- **What you will do**
Copy the records starting at the line that has "Task: Click the Încredere green progress bar" and ending after the line that has "1302x1076 pixels.", swapping "green" for "blue" and leaving everything else the same.

- **Material to process**
---+---

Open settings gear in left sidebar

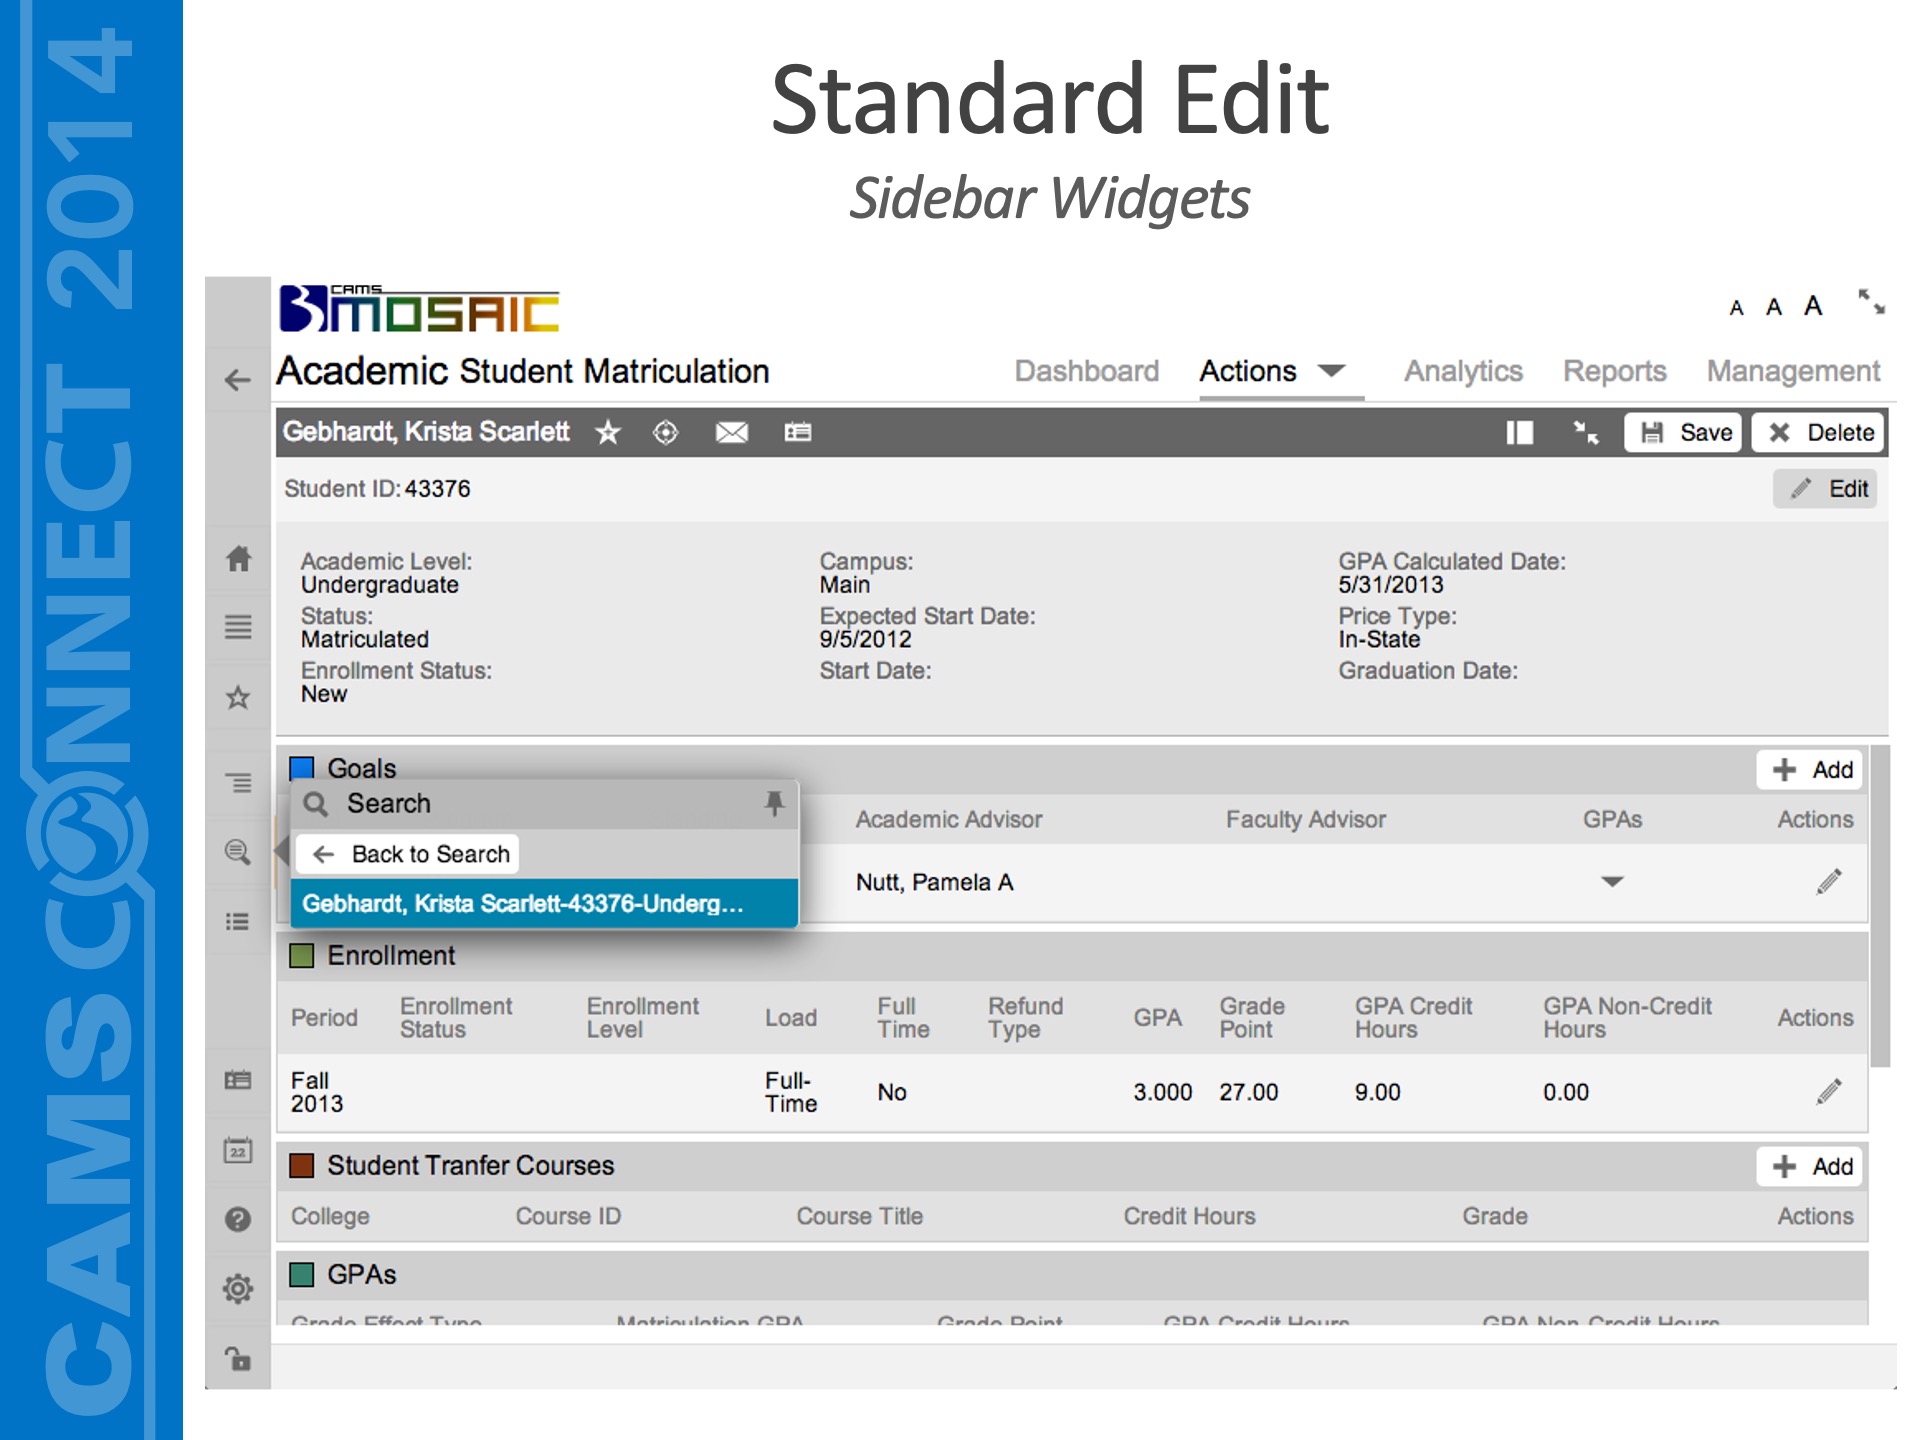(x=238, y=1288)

---+---

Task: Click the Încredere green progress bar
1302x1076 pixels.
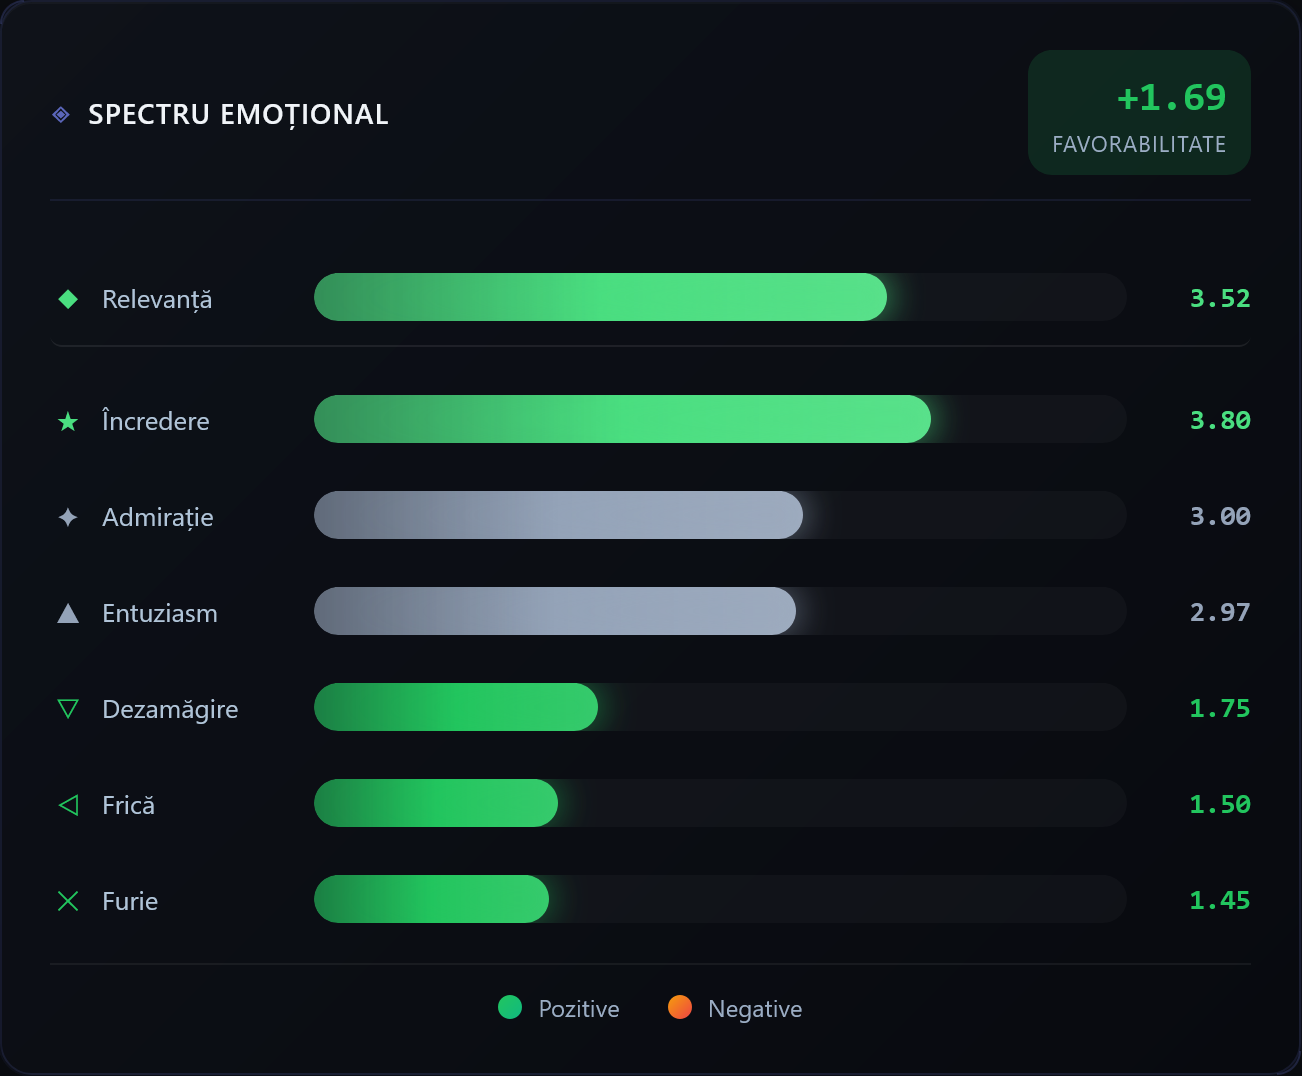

---+---

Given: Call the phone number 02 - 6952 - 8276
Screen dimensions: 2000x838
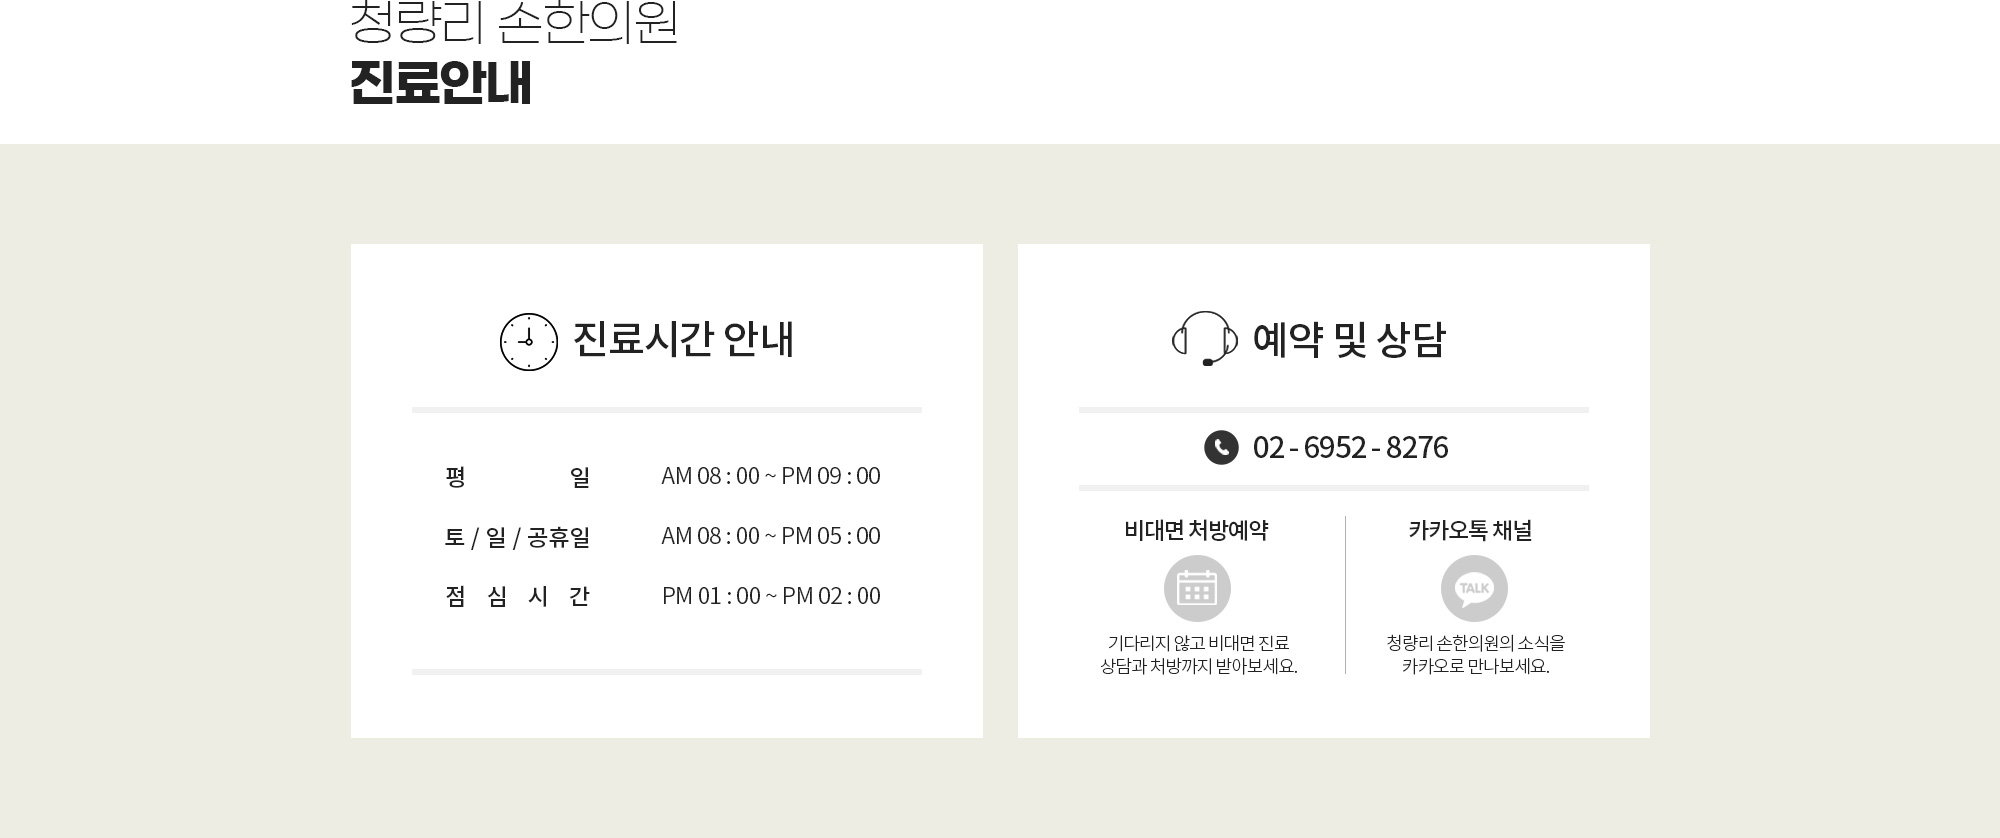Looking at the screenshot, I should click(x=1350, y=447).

---+---

- **Final result**
Task: Click the Încredere blue progress bar
1302x1076 pixels.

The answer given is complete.